== GIVEN PASSAGE ==
*****

问题
We are currently build a map manually based on the two fields a named query returns, because JPA only provides a getResultList().
@NamedQuery{name="myQuery",query="select c.name, c.number from Client c"}
HashMap<Long,String> myMap = new HashMap<Long,String>();
for(Client c: em.createNamedQuery("myQuery").getResultList() ){
myMap.put(c.getNumber, c.getName);
}
But I feel like a custom mapper or similar would be more performant since this list could easily be 30,000+ results.
Any ideas to build a Map without iterating manually.
(I am using OpenJPA, not hibernate)
回答1:
There is no standard way to get JPA to return a map.
see related question: JPA 2.0 native query results as map
Iterating manually should be fine. The time to iterate a list/map in memory is going to be small relative to the time to execute/return the query results. I wouldn't try to futz with the JPA internals or customization unless there was conclusive evidence that manual iteration was not workable.
Also, if you have other places where you turn query result Lists into Maps, you probably want to refactor that into a utility method with a parameter to indicate the map key property.
回答2:
You can retrieve a list of java.util.Map.Entry instead. Therefore the collection in your entity should be modeled as a Map:
@OneToMany
@MapKeyEnumerated(EnumType.STRING)
public Map<PhoneType, PhoneNumber> phones;
In the example PhoneType is a simple enum, PhoneNumber is an entity. In your query use the ENTRY keyword that was introduced in JPA 2.0 for map operations:
public List<Entry> getPersonPhones(){
return em.createQuery("SELECT ENTRY(pn) FROM Person p JOIN p.phones pn",java.util.Map.Entry.class).getResultList();
}
You are now ready to retrieve the entries and start working with it:
List<java.util.Map.Entry> phoneEntries = personDao.getPersonPhoneNumbers();
for (java.util.Map.Entry<PhoneType, PhoneNumber> entry: phoneEntries){
//entry.key(), entry.value()
}
If you still need the entries in a map but don't want to iterate through your list of entries manually, have a look on this post Convert Set<Map.Entry<K, V>> to HashMap<K, V> which works with Java 8.

*****

== SUPPLIED INFORMATION ==
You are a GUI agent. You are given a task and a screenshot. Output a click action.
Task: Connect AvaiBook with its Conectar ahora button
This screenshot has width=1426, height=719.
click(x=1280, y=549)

*****

== WHAT IS NEEDED ==
Can you write out, word for word, the part of the thread on building a map from JPA query results starting with "public Map<PhoneType, PhoneNumber>" and going on through "with Java 8."? You won't need the data for this.

== SOLUTION TO THIS TASK ==
public Map<PhoneType, PhoneNumber> phones;
In the example PhoneType is a simple enum, PhoneNumber is an entity. In your query use the ENTRY keyword that was introduced in JPA 2.0 for map operations:
public List<Entry> getPersonPhones(){
return em.createQuery("SELECT ENTRY(pn) FROM Person p JOIN p.phones pn",java.util.Map.Entry.class).getResultList();
}
You are now ready to retrieve the entries and start working with it:
List<java.util.Map.Entry> phoneEntries = personDao.getPersonPhoneNumbers();
for (java.util.Map.Entry<PhoneType, PhoneNumber> entry: phoneEntries){
//entry.key(), entry.value()
}
If you still need the entries in a map but don't want to iterate through your list of entries manually, have a look on this post Convert Set<Map.Entry<K, V>> to HashMap<K, V> which works with Java 8.